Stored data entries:
=== Begin Enclosure ===
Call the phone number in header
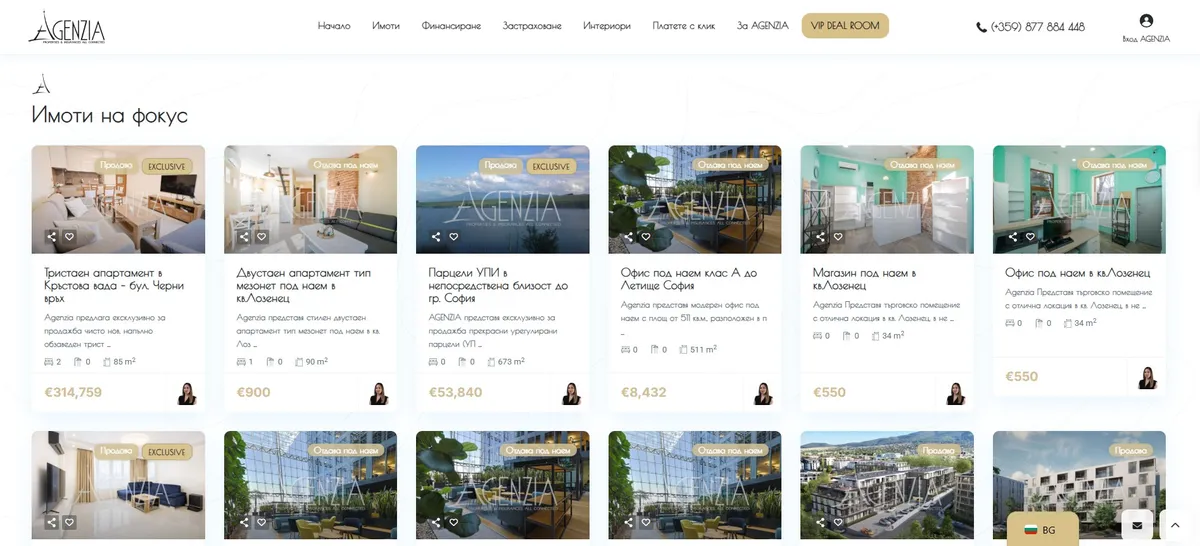The height and width of the screenshot is (546, 1200). pos(1030,27)
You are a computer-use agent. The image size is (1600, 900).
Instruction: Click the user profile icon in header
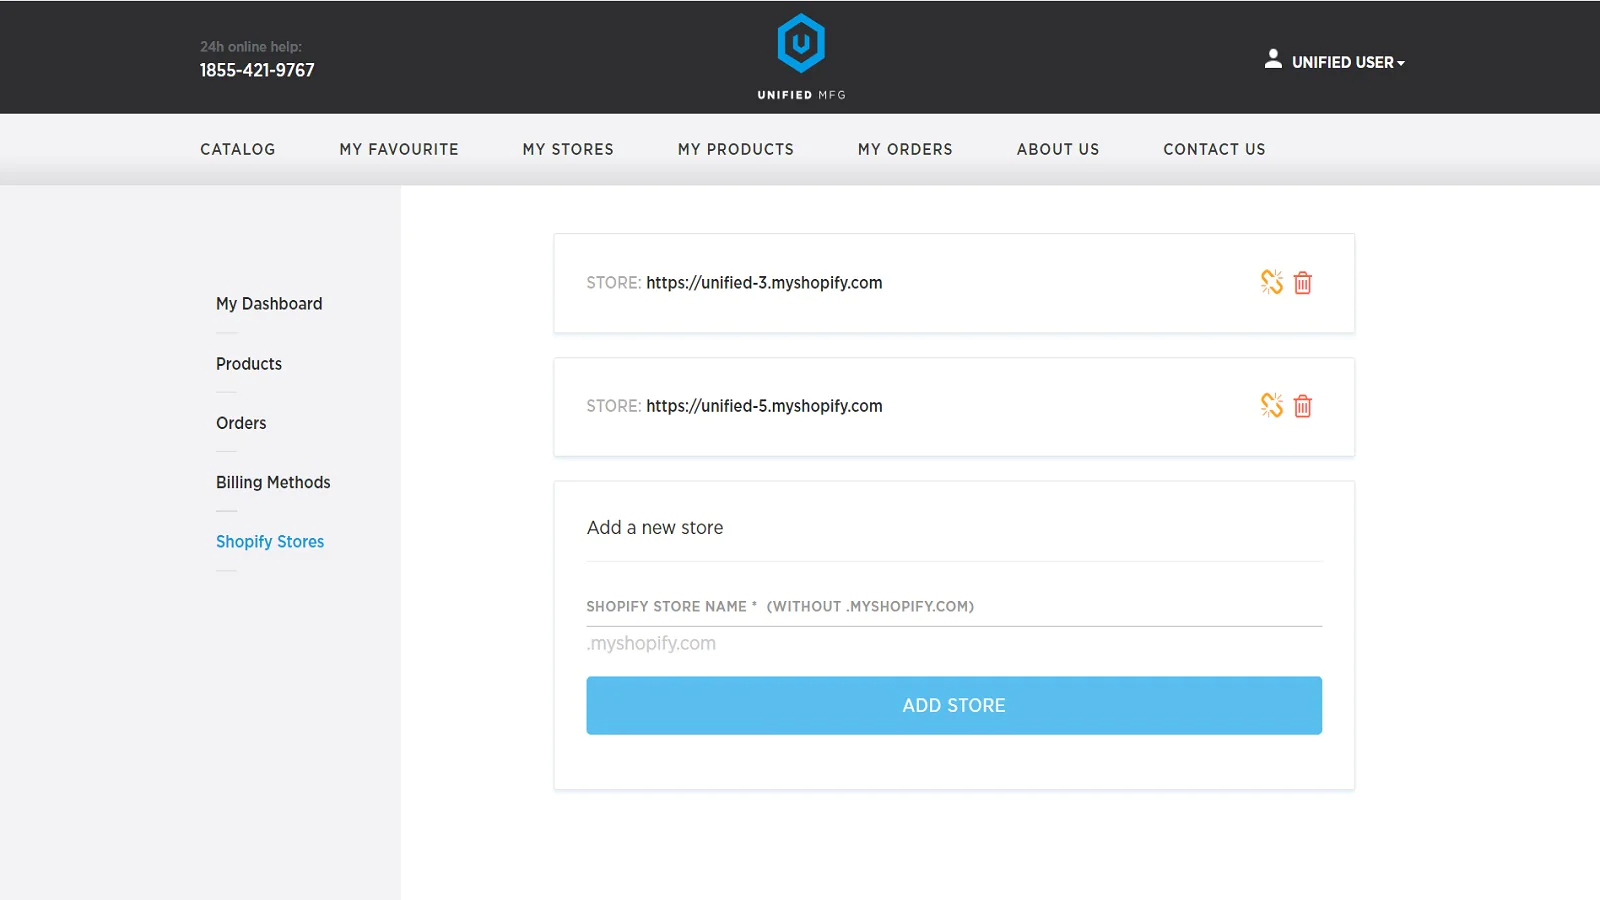pos(1273,60)
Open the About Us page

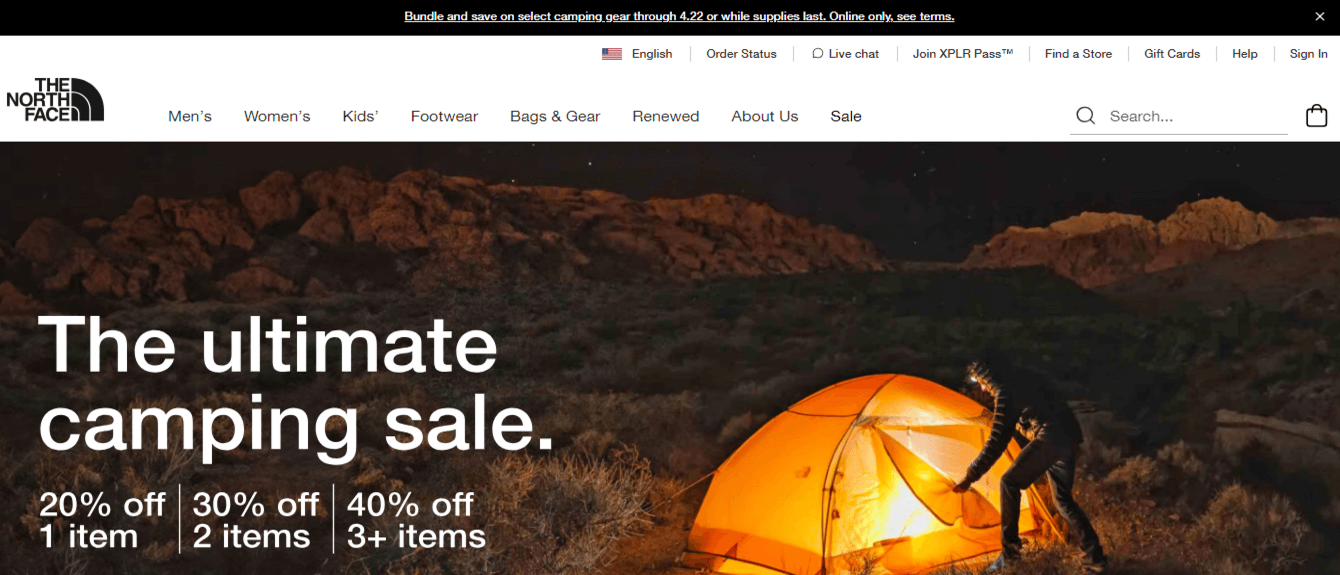click(x=765, y=116)
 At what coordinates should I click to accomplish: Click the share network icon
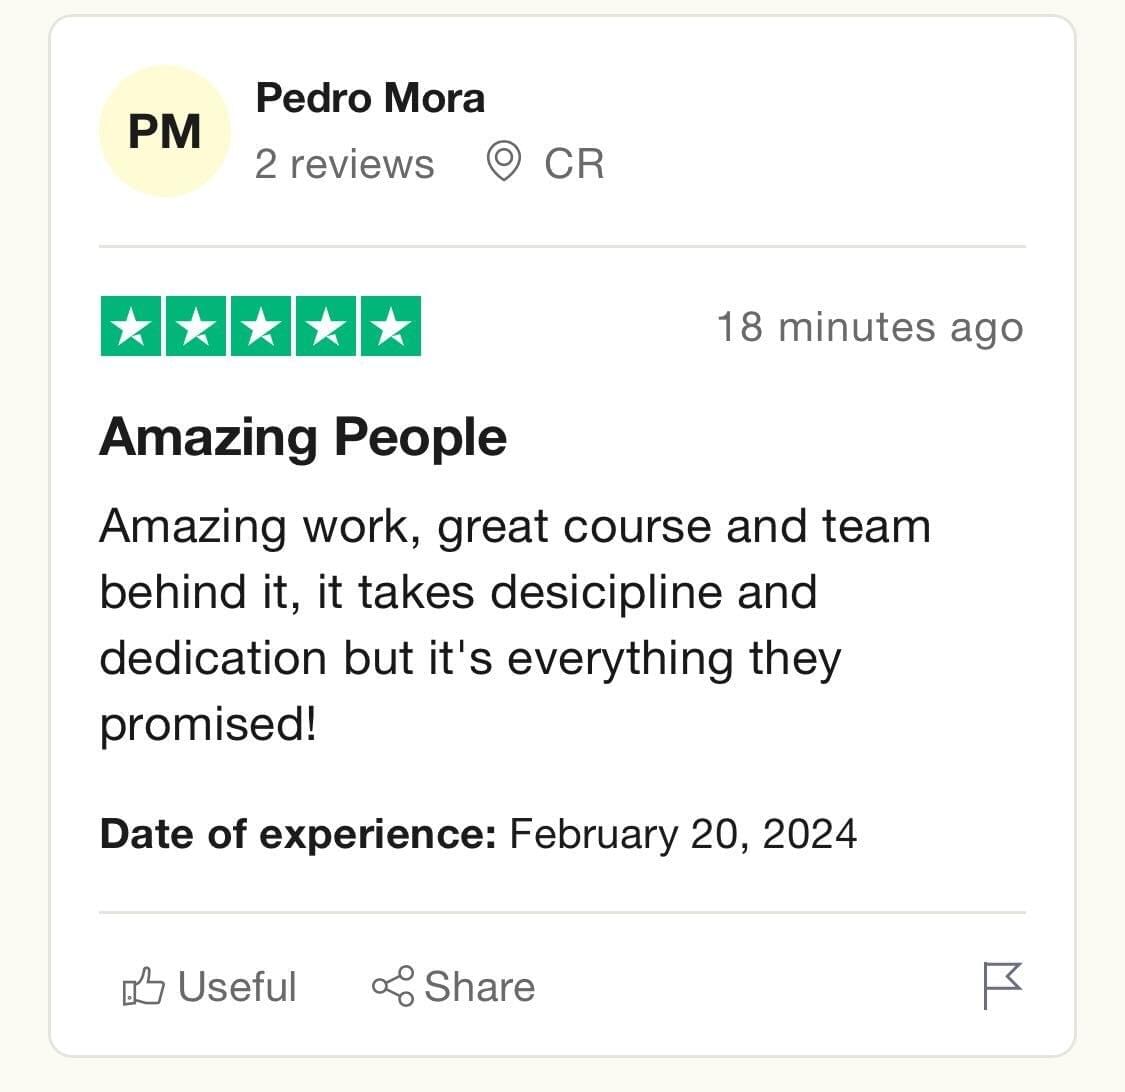tap(392, 986)
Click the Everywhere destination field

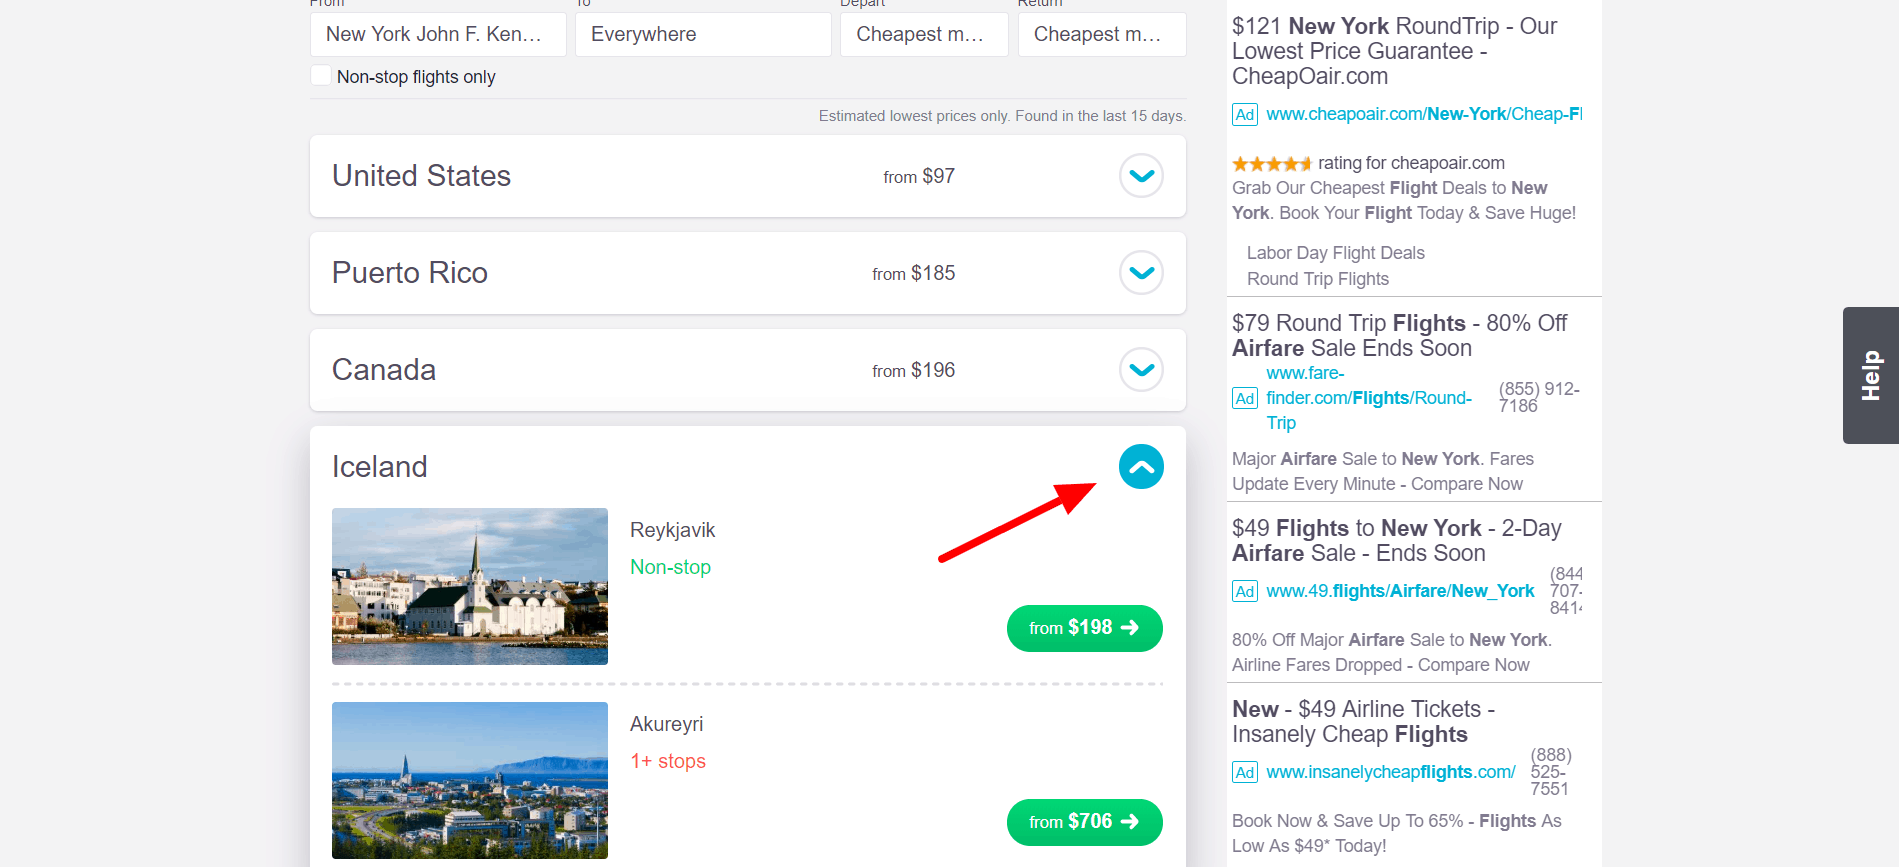click(x=703, y=34)
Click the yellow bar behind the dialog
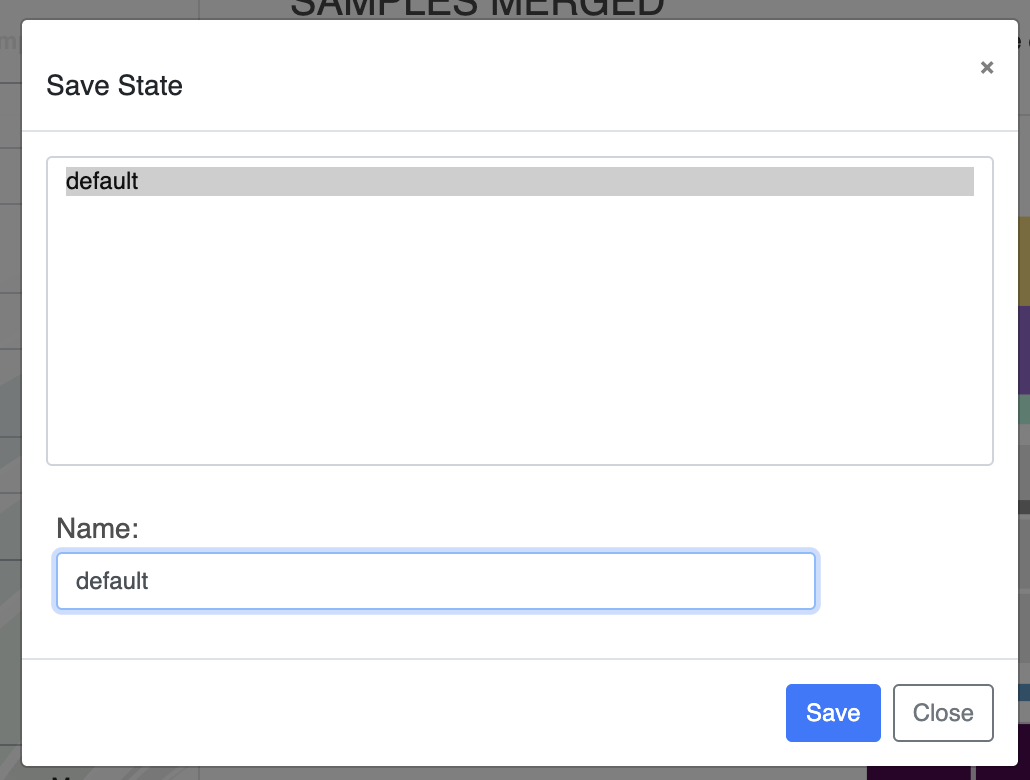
=== End Enclosure ===
• Task goal:
Write out the records shown above exactly, but do not include any images.

• Answer section:
Call the phone number in header
The height and width of the screenshot is (546, 1200). pos(1030,27)
You are a computer-use agent. The image size is (1600, 900).
Instruction: Click the user profile icon in header
pos(1273,60)
Open the About Us page

click(x=765, y=116)
 At what coordinates should I click to accomplish: Click the share network icon
tap(392, 986)
Click the Everywhere destination field

click(x=703, y=34)
Click the yellow bar behind the dialog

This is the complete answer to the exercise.